(21)「勢」は戦力差が作る-竹簡孫子 勢篇第五
孫子は、勢篇から途端に複雑になります。というのは「奇」という概念が入ってくるからです。「奇」は様々な形に変化をするもので、兵法に無限の広がりを与えます。
兵法は、戦力を充実させる「正」と無限に変化をする「奇」の組み合わせであり、無限の打ち手を作り出します。
勢篇第五では、「奇」によって勢いを作り出す方法を説明します。
私は勢篇の勢いである「奇勢」と、計篇で述べられた「正勢」を分けて考えます。陰陽の原理では、「正」は「陽」、「奇」は「陰」になります。その性質を反映し、自己の努力で作り出す「陽」の性質の「正勢」、相手との関係性から作り出す「陰」の性質の「奇勢」の2種類があります。
この2種類の「勢」の共通項は、戦力の充実(戦力差)が源泉であるということです。「勢」そのものは「勇怯」といった心の状況とイコールです。
では、実際に「勢」の作り方を勢篇の冒頭の文章から見てまいりましょう。
【書き下し文】
孫子曰く、衆を治むること寡(か)を治むるが如くするのは、分数(ぶんすう)是なり。衆を闘わしむること寡を闘わしむるが如くするのは、形名(けいめい)是なり。三軍の衆、畢(ことごと)く敵に受(こた)えて敗るること无(な)から使(し)む可き者は、奇正(きせい)是なり。兵を加うる所、碬(たん)を以て卵に投ずるが如くする者は、虚実是なり。
【現代訳】
孫子は言う。
「大人数を少人数のように統率するのは、「部隊編成の術」が巧みだからであり、さらに大人数を少人数のように自由自在に動かして戦えるのは、「用兵術や布陣の術」が巧みだからである」と。「そして全軍が、何度も敵の攻撃を受けて敗北することがないのは、「奇正の術」が巧みだからであり、兵力を戦場に投下して、石で卵を潰すように敵を撃破するのは、「虚実の術」が巧みだからである」と。
「分数」は、数を分けるの意味で、部隊編成のこと。
「形名」は、諸説あります。
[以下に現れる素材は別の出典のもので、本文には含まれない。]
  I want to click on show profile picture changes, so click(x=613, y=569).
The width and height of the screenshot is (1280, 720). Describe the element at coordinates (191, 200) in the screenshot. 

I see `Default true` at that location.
私は「名」を「号令する」の意味を取り、用兵/布陣術(指揮命令)と解釈しています。※号令という意味は「字源」にあります。
「奇正」と「虚実」を含めたこの4つは、それぞれ別々に存在するのはなく繋がっていると理解すると良いでしょう。
部隊編成→用兵/布陣術(指揮命令)→「奇正」→「虚実」とすると繋がりを発見することができます。部隊編成ができて、用兵術(指揮命令)ができ、
「奇」と「正」の先方の使い分け、その結果、彼我の間に「虚実」を作り出せる。
ここで兵法とはどういうものか、孫子のスタンスを知る上で重要な視点があります。「奇正」についての記述が受け身であるということです。敵の攻撃を受け止めて破れることがない・・・というように書いてあり、決して敵の態勢を崩して勝つとは書いていないということです。
三軍の衆、畢(ことごと)く敵に受(こた)えて敗るること无(な)から使(し)む可き者は、奇正(きせい)是なり。
ここで形篇で述べられた「孫子」の戦い方について述べたいと思います。
孫子では、負けない態勢は自己の範疇、勝つ態勢は相手の範疇であり、防御には戦力に余力を生み、攻撃は余力を奪うとありました。
この考えたが勢篇でも受け継がれております。つまり負けないために、受けの態勢で「奇正」を使っているのです。
自軍が勝てる態勢とは、つまり敵の疲労やミスによって、彼我の間に「虚実」の状態いなるのを待つというのが正しい解釈です。
自分が仕掛ける場合は、相手が受け止める側になり、自軍の方に疲労やミスがあると「虚実」は相手を有利な状況になります。その時は敗北し、国が滅亡することさえあります。
孫子の兵法は、危険を冒さない、リスクを最小限にするというスタンスで書かれた戦略書なのです。